Firstly, the initial population is generated by the NEH algorithm. Meanwhile, the joint simulation system of the DDQN algorithm and the MSRDPFSP model is constructed, and the heuristic optimization iterations are continuously performed on the initial population through four scheduling strategies. As the number of iterations continues to improve, the intelligent agent gradually learns to select scheduling strategies with a larger solution space. The specific flow of the algorithm is shown in Figure 24 below.

5. Experiments

5.1. DDQN Performance Evaluation for DPFSP

The experimental platform configuration consists of an Intel 13900k CPU @3.0 GHz and a NVIDIA GeForce RTX 4080 (16 GB) GPU running on the Windows 11 operating system with PyTorch 2.4.1 deep learning framework, CUDA 12.4, and Python 3.13. Plant Simulation uses Version 24.04.
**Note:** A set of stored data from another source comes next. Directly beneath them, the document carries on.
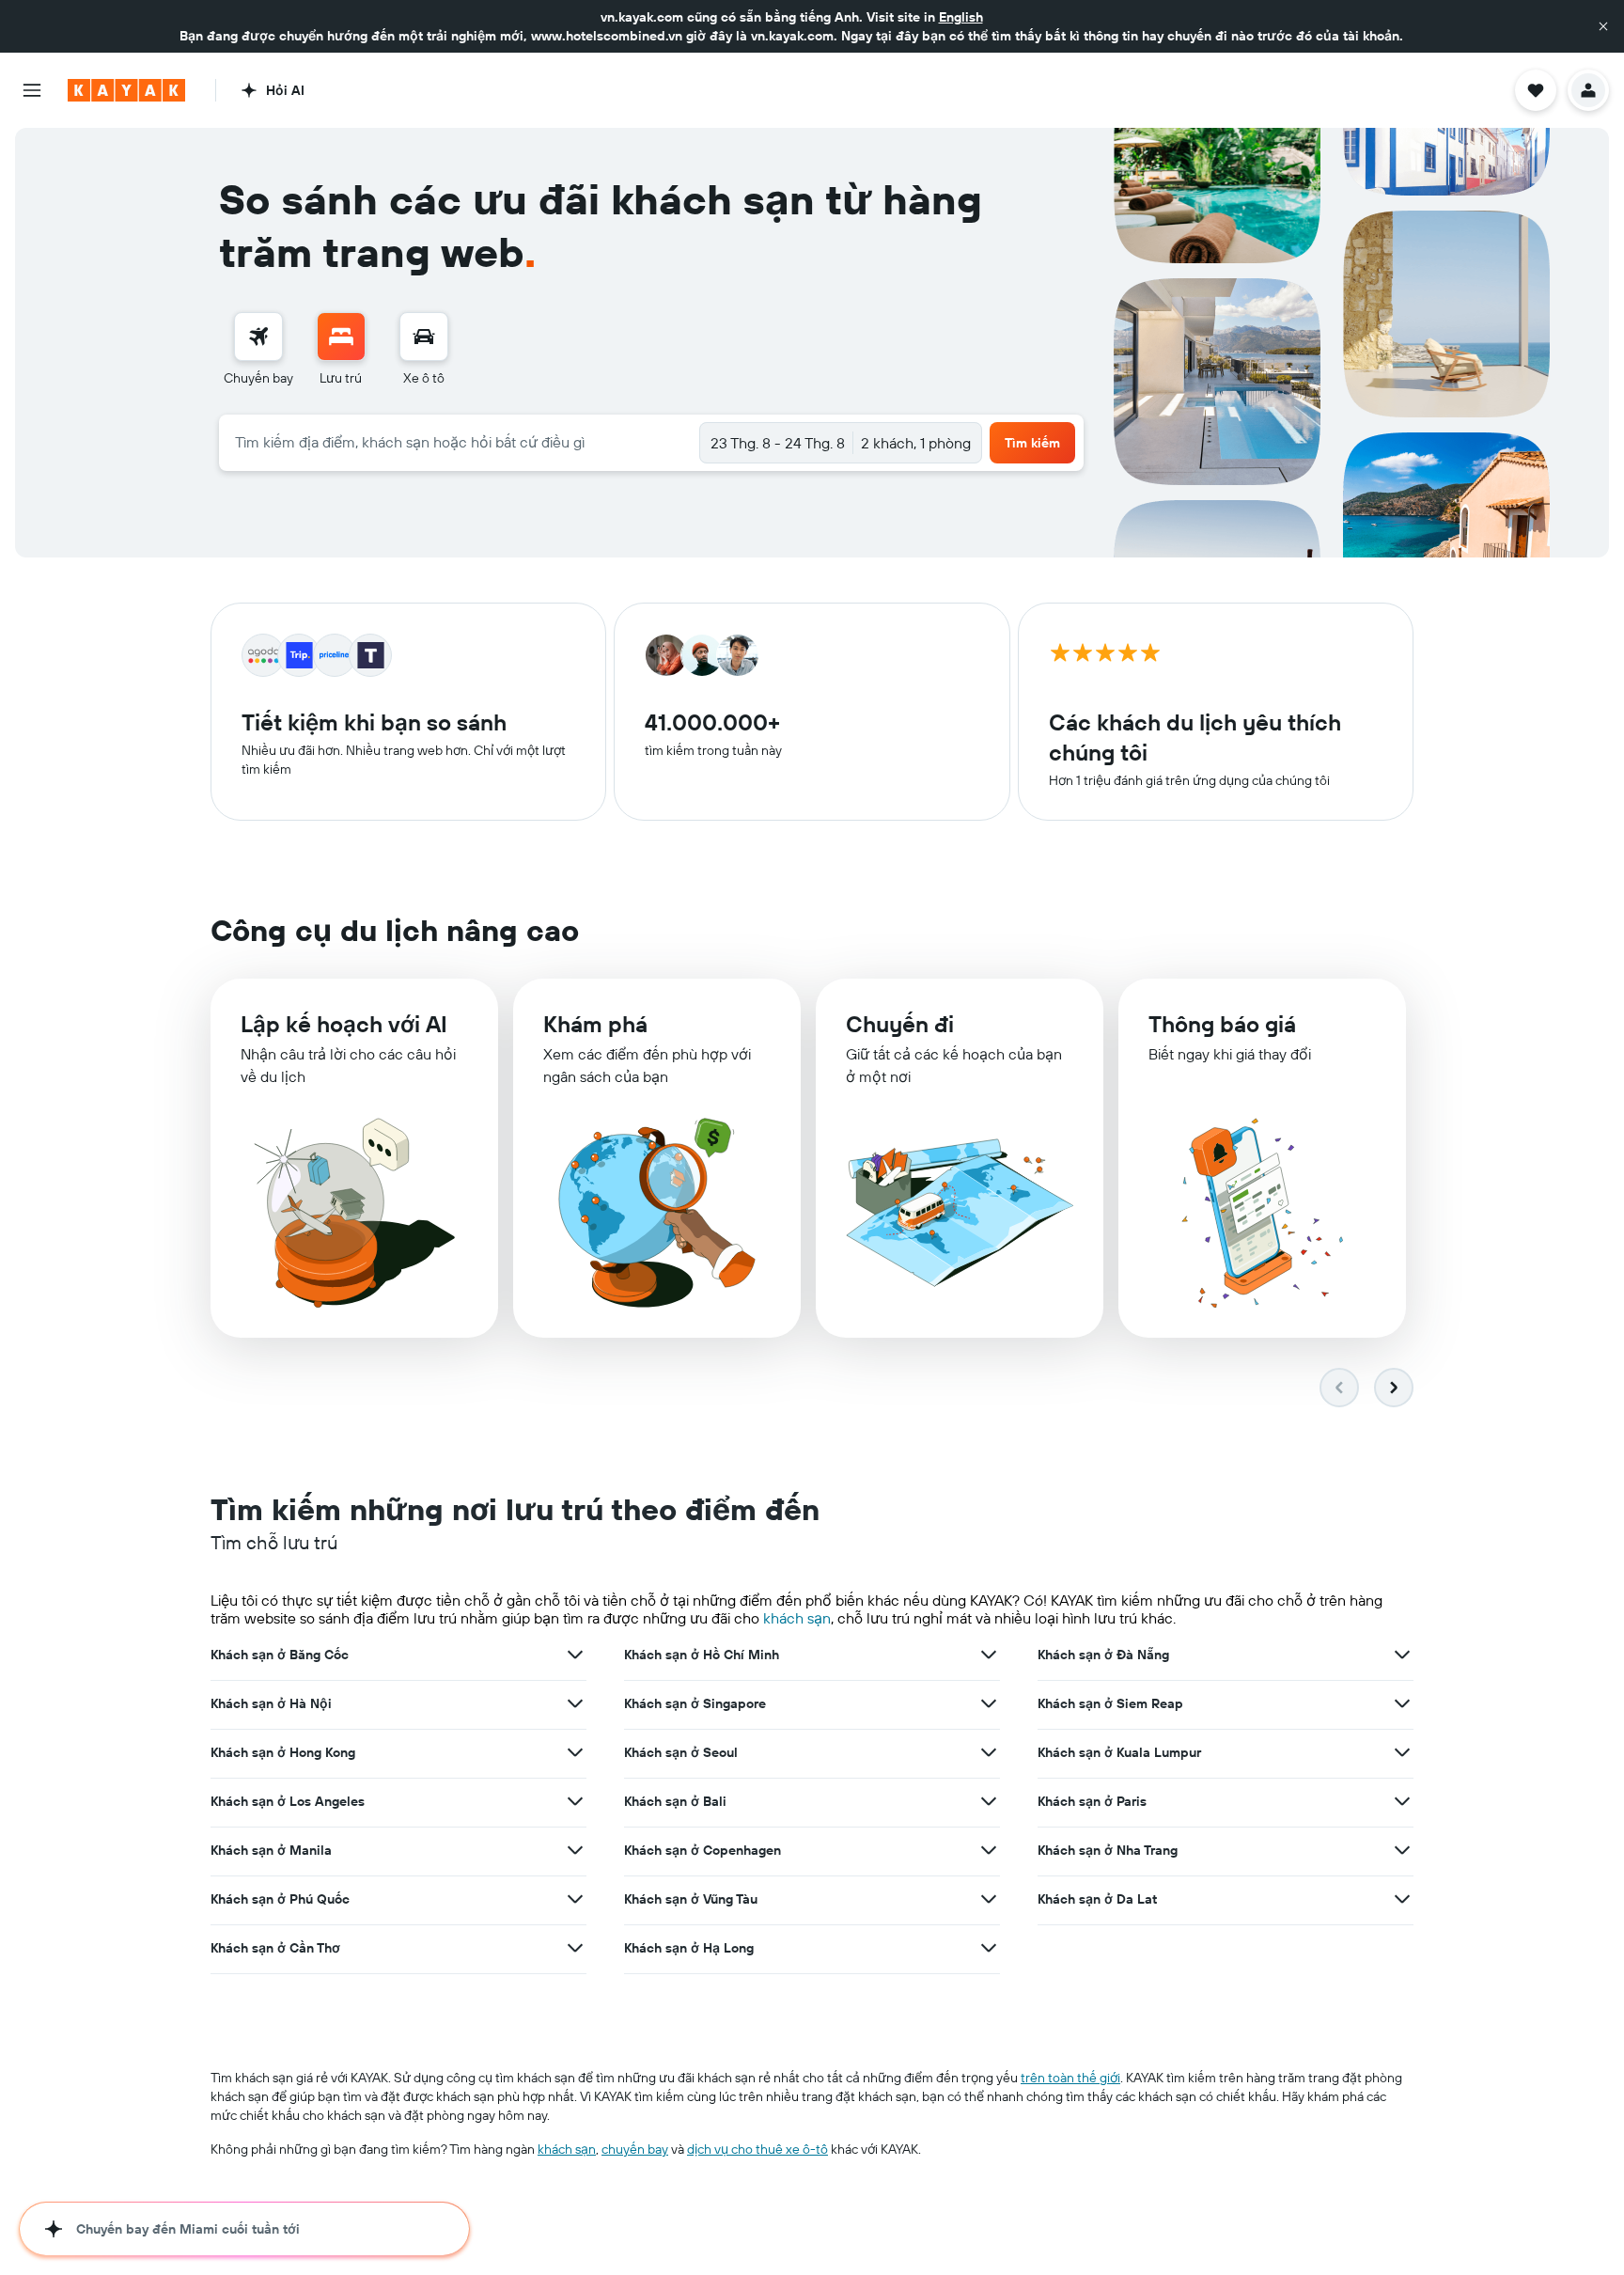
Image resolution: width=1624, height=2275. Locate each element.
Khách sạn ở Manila (271, 1850)
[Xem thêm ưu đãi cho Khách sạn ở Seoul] (988, 1752)
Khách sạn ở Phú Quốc (280, 1899)
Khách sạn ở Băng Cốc (280, 1654)
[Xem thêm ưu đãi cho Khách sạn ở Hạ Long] (988, 1948)
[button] (1603, 26)
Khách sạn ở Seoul (681, 1752)
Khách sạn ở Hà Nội (271, 1703)
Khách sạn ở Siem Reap (1110, 1703)
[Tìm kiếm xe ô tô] (423, 336)
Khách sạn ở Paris (1092, 1801)
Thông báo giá (1222, 1024)
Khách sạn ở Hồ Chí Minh (701, 1654)
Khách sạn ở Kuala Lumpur (1119, 1752)
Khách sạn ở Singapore (695, 1703)
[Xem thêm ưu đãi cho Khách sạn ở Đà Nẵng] (1402, 1654)
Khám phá (595, 1024)
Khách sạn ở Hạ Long (689, 1947)
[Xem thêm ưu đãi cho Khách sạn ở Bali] (988, 1801)
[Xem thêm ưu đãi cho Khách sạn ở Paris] (1402, 1801)
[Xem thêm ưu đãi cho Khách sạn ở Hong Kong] (575, 1752)
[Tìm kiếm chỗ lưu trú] (341, 336)
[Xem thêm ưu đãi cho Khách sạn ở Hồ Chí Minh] (988, 1654)
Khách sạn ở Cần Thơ (275, 1947)
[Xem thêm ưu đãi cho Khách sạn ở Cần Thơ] (575, 1948)
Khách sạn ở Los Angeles (288, 1801)
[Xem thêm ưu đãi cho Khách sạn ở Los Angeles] (575, 1801)
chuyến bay (634, 2149)
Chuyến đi (900, 1024)
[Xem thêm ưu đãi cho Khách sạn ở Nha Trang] (1402, 1850)
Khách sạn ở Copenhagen (702, 1850)
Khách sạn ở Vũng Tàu (690, 1899)
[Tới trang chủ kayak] (126, 90)
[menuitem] (258, 349)
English (961, 16)
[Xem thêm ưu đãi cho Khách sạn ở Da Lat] (1402, 1899)
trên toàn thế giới (1070, 2077)
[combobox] (459, 442)
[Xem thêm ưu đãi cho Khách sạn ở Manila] (575, 1850)
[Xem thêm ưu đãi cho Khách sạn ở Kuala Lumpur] (1402, 1752)
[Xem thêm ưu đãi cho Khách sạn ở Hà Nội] (575, 1703)
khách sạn (797, 1617)
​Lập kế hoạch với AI (344, 1024)
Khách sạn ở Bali (675, 1801)
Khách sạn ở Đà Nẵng (1103, 1654)
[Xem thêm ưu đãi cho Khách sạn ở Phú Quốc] (575, 1899)
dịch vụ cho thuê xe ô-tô (757, 2149)
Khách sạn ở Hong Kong (283, 1752)
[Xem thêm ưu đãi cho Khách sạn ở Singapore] (988, 1703)
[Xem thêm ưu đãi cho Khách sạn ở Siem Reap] (1402, 1703)
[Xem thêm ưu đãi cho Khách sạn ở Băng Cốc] (575, 1654)
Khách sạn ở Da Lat (1097, 1899)
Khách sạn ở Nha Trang (1108, 1850)
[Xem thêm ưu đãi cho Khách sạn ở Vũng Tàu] (988, 1899)
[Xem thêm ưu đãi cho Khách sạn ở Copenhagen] (988, 1850)
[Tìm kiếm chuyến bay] (258, 336)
To further evaluate the superiority of the DDQN algorithm proposed in this paper, the percentage deviation RPD is employed to measure the superiority of the algorithm and is calculated as:

\begin{matrix} R P D = \frac{Alg - Min}{Min} \times 100 \end{matrix}

(3)

where Alg denotes the best maximum completion time for both algorithms, and Min denotes the best minimum completion time found in the benchmark example Taillard dataset. The validation is carried out through different combinations of the number of artifacts and the number of machines in the dataset, as each combination has 10 different iterations of the algorithm, which is very computationally intensive. Therefore, in this paper, ARPD is used to denote the average RPD of the same combination in different repetitions, and the formula is as follows. The final results are shown in Table 3 below, where N represents the number of workpieces, M represents the number of machines, and F represents the number of workshops. Other parameters of DDQN are shown in Table 4 below.

\begin{matrix} A R P D = \frac{\sum_{i = 1}^{10} {RPD}_{i}}{10} \end{matrix}

(4)

Through data analysis, the introduction of the NEH and DDQN algorithms endows the DPFSP with a better performance at the initial stage under different numbers of workpieces and plant sizes. Through continuous iterations, 121 groups out of 720 groups of data can reach the optimal value and show better ARPD values, which verifies the effectiveness of the algorithms proposed in this paper.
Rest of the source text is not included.